A panel of experts focused on the use of dual immunotherapy options for patients with metastatic NSCLC without driver mutations.

CancerNetwork hosted a panel discussion on non–small cell lung cancer (NSCLC) as part of a Satellite Sessions program focused on Winship Cancer Institute of Emory University in Atlanta, Georgia. The program assessed PD-L1 biomarker utility in treating patients with metastatic NSCLC without driver mutations. Additionally, dual immunotherapy options among this patient subgroup were discussed, along with safety profiles.

The expert panel.

The expert panel.

The panel was led by Ticiana Leal, MD, associate professor and director of the Thoracic Medical Oncology Program in the Department of Hematology and Medical Oncology at Emory University School of Medicine. Panelists included Ioana Bonta, MD, adjunct clinical assistant professor at Morehouse School of Medicine in Atlanta; Venu Konala, MD, medical oncologist at Georgia Cancer Specialists; Irina M. Knudsen, NP, nurse practitioner at Emory University Hospital in Atlanta; Conor E. Steuer, MD, associate professor in the Department of Hematology and Medical Oncology at Emory University School of Medicine; Carlos Franco, MD, FACP, medical oncologist at Georgia Cancer Specialists; and Jennifer Wilkinson Carlisle, MD, assistant professor in the Department of Hematology and Medical Oncology at Emory University School of Medicine.

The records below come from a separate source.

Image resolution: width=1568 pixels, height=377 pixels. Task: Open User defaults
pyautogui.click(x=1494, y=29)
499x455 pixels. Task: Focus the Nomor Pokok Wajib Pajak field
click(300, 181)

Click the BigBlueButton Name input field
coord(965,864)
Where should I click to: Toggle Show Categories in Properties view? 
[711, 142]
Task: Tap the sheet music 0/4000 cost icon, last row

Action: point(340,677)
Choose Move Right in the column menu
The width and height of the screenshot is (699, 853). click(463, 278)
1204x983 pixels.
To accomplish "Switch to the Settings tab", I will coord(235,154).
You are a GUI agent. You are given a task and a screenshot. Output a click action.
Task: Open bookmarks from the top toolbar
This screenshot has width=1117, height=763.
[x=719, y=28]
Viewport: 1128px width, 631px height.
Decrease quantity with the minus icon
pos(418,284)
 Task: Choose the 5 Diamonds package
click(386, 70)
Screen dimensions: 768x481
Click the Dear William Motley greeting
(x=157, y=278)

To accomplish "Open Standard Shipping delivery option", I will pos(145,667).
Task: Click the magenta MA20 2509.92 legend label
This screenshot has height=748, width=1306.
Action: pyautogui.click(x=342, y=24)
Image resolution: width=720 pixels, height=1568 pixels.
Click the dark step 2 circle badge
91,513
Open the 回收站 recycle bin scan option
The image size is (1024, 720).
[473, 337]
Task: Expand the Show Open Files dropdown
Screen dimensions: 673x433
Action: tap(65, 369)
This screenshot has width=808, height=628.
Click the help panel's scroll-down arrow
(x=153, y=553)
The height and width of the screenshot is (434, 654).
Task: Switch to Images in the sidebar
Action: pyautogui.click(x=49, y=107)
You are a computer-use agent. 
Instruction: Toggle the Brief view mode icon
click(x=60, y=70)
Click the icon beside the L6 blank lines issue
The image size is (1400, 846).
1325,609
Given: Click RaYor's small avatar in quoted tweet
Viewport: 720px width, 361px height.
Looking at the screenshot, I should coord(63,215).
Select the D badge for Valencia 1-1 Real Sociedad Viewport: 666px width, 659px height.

Leal / What is your general approach for patients with NSCLC without a driver mutation? How do you see PD-L1 as a marker, and how does that influence
your decision?

Bonta / Does the PD-L1 marker influence your decision? Yes, maybe. If there is somebody with PD-L1 [expression of] more than 50%—I have a patient with a lower volume of disease, PD-L1 80%, 90%, 100%—I am comfortable using immunotherapy [as a] single agent. One problem I have about PD-L1 is that this does not come from the data but…from my experience. If you have a patient [who] has PD-L1 done through different institutions or…panels, there can be some discordance.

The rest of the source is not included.